What is being asked> Copy the rows from the line containing "The image size is (578, 325)." through the end of the rows, swapping "dropdown arrow" for "drop-down arrow" and leaving everything else untouched.

** Start of Information given **

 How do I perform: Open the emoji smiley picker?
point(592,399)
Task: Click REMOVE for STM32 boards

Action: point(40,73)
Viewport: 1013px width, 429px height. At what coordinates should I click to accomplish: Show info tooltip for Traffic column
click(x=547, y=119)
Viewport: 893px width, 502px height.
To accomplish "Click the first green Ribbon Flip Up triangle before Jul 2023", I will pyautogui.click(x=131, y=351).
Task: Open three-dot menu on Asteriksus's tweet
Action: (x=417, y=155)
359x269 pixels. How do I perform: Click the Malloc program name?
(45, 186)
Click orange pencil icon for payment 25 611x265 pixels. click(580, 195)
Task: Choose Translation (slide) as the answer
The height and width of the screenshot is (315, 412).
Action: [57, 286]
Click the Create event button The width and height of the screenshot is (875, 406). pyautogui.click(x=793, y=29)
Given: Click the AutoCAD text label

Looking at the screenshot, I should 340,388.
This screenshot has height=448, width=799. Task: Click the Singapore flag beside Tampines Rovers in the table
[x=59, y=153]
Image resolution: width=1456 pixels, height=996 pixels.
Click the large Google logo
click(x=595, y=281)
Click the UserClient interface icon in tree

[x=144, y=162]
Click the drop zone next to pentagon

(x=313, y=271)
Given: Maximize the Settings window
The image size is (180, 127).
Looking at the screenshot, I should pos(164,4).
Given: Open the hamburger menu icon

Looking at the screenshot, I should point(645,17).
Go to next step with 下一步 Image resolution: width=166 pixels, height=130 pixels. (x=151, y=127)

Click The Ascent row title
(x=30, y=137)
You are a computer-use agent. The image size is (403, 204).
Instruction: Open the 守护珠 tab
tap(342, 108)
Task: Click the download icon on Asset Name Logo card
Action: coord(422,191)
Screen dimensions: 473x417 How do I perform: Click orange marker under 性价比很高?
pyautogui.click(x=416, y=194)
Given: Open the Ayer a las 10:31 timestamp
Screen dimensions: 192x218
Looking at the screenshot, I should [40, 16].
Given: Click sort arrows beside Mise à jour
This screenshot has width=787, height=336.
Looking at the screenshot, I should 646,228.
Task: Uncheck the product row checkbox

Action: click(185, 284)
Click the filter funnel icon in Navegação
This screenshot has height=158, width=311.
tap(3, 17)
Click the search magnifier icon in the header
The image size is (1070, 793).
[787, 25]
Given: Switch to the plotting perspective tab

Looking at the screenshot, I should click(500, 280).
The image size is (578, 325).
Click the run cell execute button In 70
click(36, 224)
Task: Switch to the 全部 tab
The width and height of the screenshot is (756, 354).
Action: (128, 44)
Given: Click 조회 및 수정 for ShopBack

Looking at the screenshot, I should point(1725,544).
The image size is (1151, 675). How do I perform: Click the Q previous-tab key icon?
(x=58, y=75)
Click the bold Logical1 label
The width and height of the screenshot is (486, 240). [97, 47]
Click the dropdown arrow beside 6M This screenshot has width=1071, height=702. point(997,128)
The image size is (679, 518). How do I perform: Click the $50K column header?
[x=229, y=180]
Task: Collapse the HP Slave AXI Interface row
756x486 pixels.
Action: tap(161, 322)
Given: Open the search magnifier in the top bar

** End of Information given **

Full response>
The image size is (578, 325).
Click the run cell execute button In 70
click(36, 224)
Task: Switch to the 全部 tab
The width and height of the screenshot is (756, 354).
Action: (128, 44)
Given: Click 조회 및 수정 for ShopBack

Looking at the screenshot, I should point(1725,544).
The image size is (1151, 675). How do I perform: Click the Q previous-tab key icon?
(x=58, y=75)
Click the bold Logical1 label
The width and height of the screenshot is (486, 240). [97, 47]
Click the drop-down arrow beside 6M This screenshot has width=1071, height=702. point(997,128)
The image size is (679, 518). How do I perform: Click the $50K column header?
[x=229, y=180]
Task: Collapse the HP Slave AXI Interface row
756x486 pixels.
Action: tap(161, 322)
Given: Open the search magnifier in the top bar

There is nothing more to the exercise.